The promotion and relegation system is generally used to determine membership of leagues. Most commonly, a pre-determined number of teams that finish at the bottom of a league or division are automatically dropped down, or relegated, to a lower level for the next season. They are replaced by teams who are promoted from that lower tier either by finishing with the best records or by winning a playoff. In England, in the 2010–2011 season, the teams Birmingham City, Blackpool and West Ham United were relegated from the Premier League to the Football League Championship, the second level of English football. They were replaced by the top two teams from the second level, Queens Park Rangers and Norwich City, both of which won automatic promotion, as well as Swansea City (a Welsh club that plays in the English system), which won a playoff tournament of the teams that finished third through sixth. In the 2011–12 season, the teams Wolverhampton Wanderers, Blackburn, and Bolton were relegated to the Championship. They were replaced by Reading, Southampton, and West Ham. The two former teams had won automatic promotion, while the latter occupied the last promotion spot when they defeated Cardiff 5-0 on aggregate in the semifinals, and defeated Blackpool 2-1 at the final in Wembley Stadium.
The system originated in England in 1888 when twelve clubs decided to create a professional Football League.
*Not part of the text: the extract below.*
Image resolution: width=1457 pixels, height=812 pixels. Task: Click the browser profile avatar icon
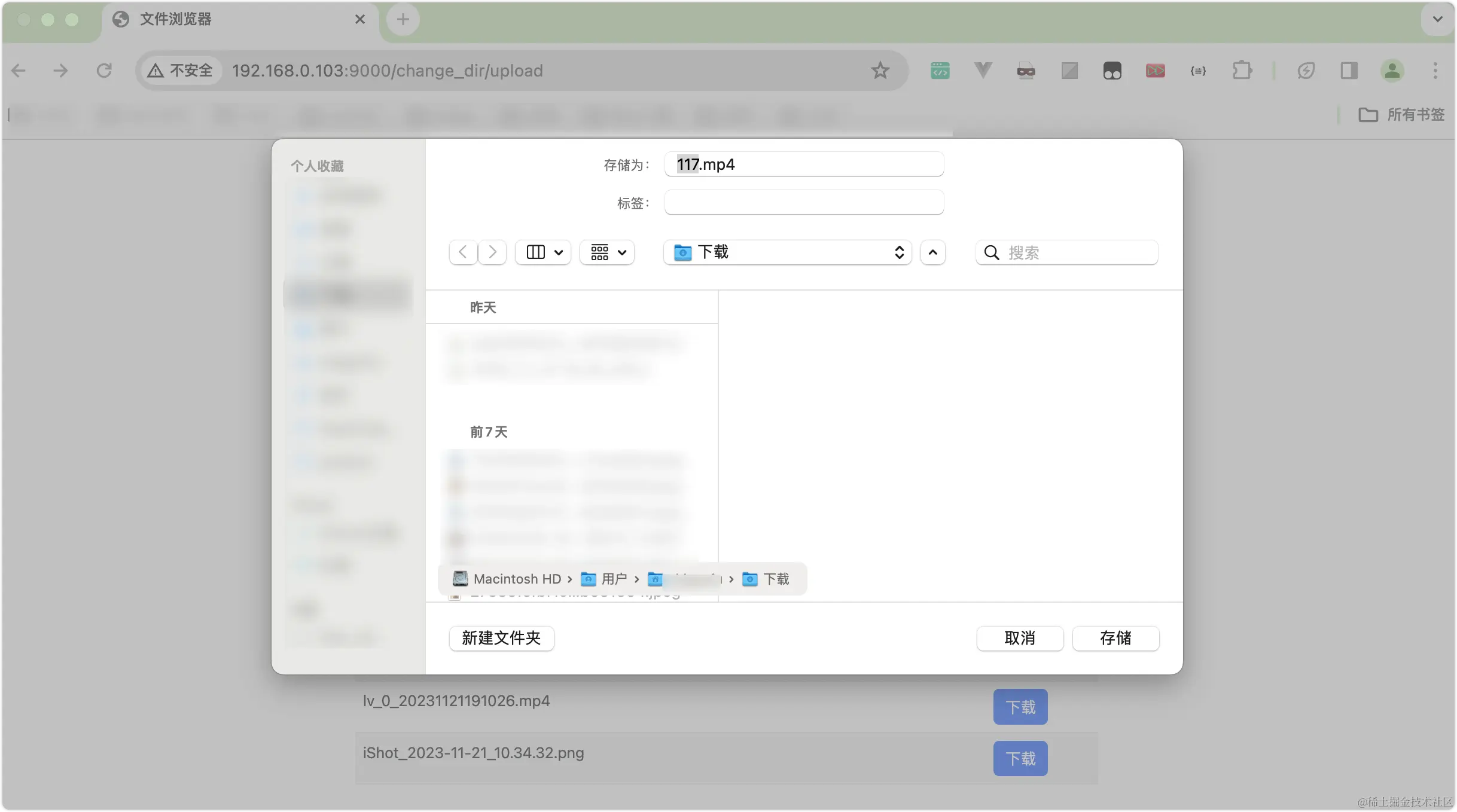pyautogui.click(x=1392, y=71)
It then expanded by merging with the Football Alliance in 1892, with the majority of the Alliance teams occupying the lower Second Division, due to the divergent strengths of the teams. As this differential was overcome over the next five years, the winners of the Second Division went into a playoff with the worst placed team in the First Division, and if they won, were promoted into the top tier. The first club to achieve promotion was Sheffield United, which replaced the relegated Accrington F.C.
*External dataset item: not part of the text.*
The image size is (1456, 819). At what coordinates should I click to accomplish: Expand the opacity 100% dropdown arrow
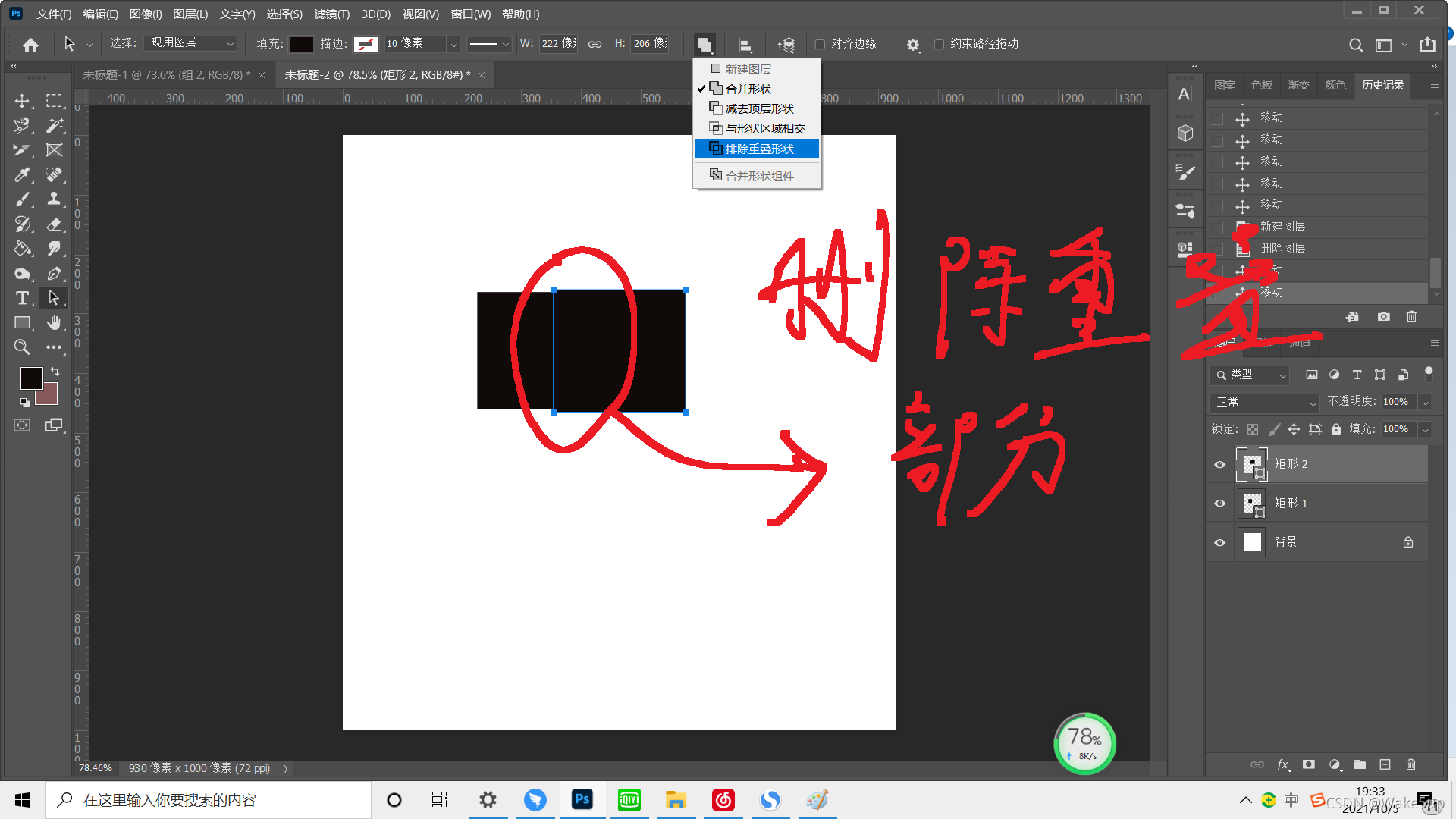[1426, 402]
Relegation often has devastating financial consequences for club owners who not only lose TV, sponsorship and gate income but may also see the asset value of their shares in the club collapse. Some leagues offer a "parachute payment" to its relegated teams for the following years in order to protect them from bankruptcy. If a team is promoted back to the higher tier the following year then the parachute payment for the second season is distributed among the teams of the lower division.[6] There is of course a corresponding bonanza for promoted clubs.
The league does not choose which cities are to have teams in the top division. For example, Leeds, the fourth-biggest city in England, saw their team, Leeds United, relegated from the Premier League to the Championship in 2004, and relegated again to the third-tier League One in 2007 before returning to the Championship in 2010, where they remain to this day. Leeds will remain without a Premiership team as long as it takes for United, or in theory any other local club, to play well enough to be promoted into the Premiership. Famously, the French Ligue 1 lacked a team from Paris, France's capital and largest city, for some years. Likewise, Berlin clubs in the Bundesliga have been rare, due to the richer clubs being all located in the former West Germany.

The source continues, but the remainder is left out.